Risk of Democratic Regression in the US


Republican maneuvers to obstruct minority voting rights are disgraceful.

American democracy is in a fight for its very essence: the right to universal suffrage. The fact that this battle is happening before elections makes it no less significant for the impact it is having in the medium term on the confidence the country and the rest of the world have with respect to the reliability of American institutions. During the first half of this year, 18 Republican-led state legislatures passed laws aimed at suppressing the vote. Legislating in order to reduce the number of polling places, reducing the number of hours to vote, and toughening voter registration requirements can only be described as a first-rate democratic involution. To put it simply, politicians are trying to prevent people from voting.

The 2020 presidential election and, above all, the Georgia Senate race, set off alarms among Republicans. Democrats managed to flip the southern state with dependable and systematic voter mobilization in poor and Black neighborhoods in the big cities. The same dynamic is taking place in Arizona with the Mexican American vote. In just four years of Trumpism, two solidly Republican states have voted for a Democratic president and the four senators from those states are Democrats. The conclusion the Republican establishment has reached is not that it should adjust its policy, but that this increase in urban and minority vote poses an existential threat that it must stop at any cost.

Given this situation, the Biden administration took a first, very significant step by introducing a federal bill that would have provided the states with an ambitious defense of voting rights and would have made it increasingly easy for citizens to vote. The bill died on Tuesday, as soon as it breathed the toxic air on the U.S. Senate floor. Republicans blocked passage through a filibuster, which requires a 60-40 vote to end and begin debate. The Democrats’ defeat on Tuesday forces them to confront a legislative weakness, the fact that 50 seats in the Senate are not enough to pass their ambitious agenda. Thus, procedural rules are the next great battle for which Democrats are preparing to present to the public.
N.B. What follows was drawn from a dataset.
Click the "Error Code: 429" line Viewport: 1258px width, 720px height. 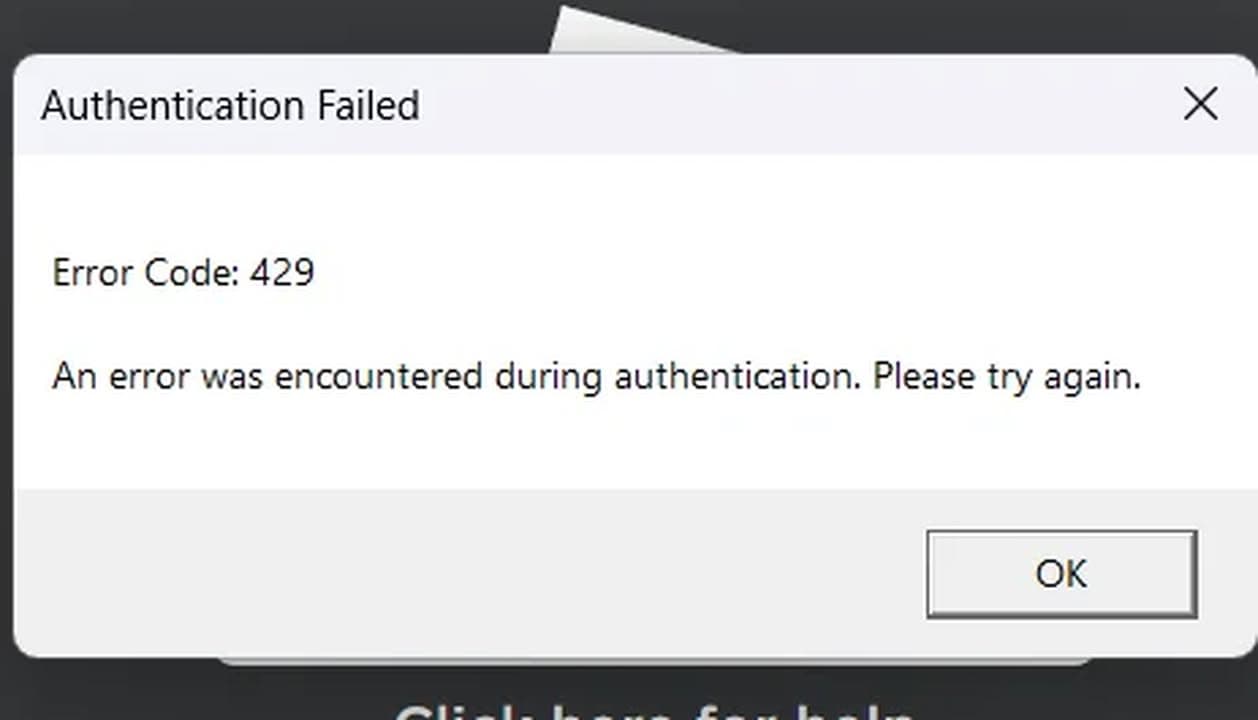coord(183,272)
“This fight is far from over,” President Joe Biden promised after the Senate vote. “Our very democracy” is at stake, he added. He does not appear to be exaggerating. The fight to expand voting rights is as old as American democracy itself; it is within the framework of the fight for civil rights, and progress on behalf of voting rights is considered to be among the great moments in the history of the republic. This is one of those moments. This time, however, the challenge is not in the system’s shortcomings, but in the threat of democratic regression on the part of a Republican Party that feels disadvantaged by that progress.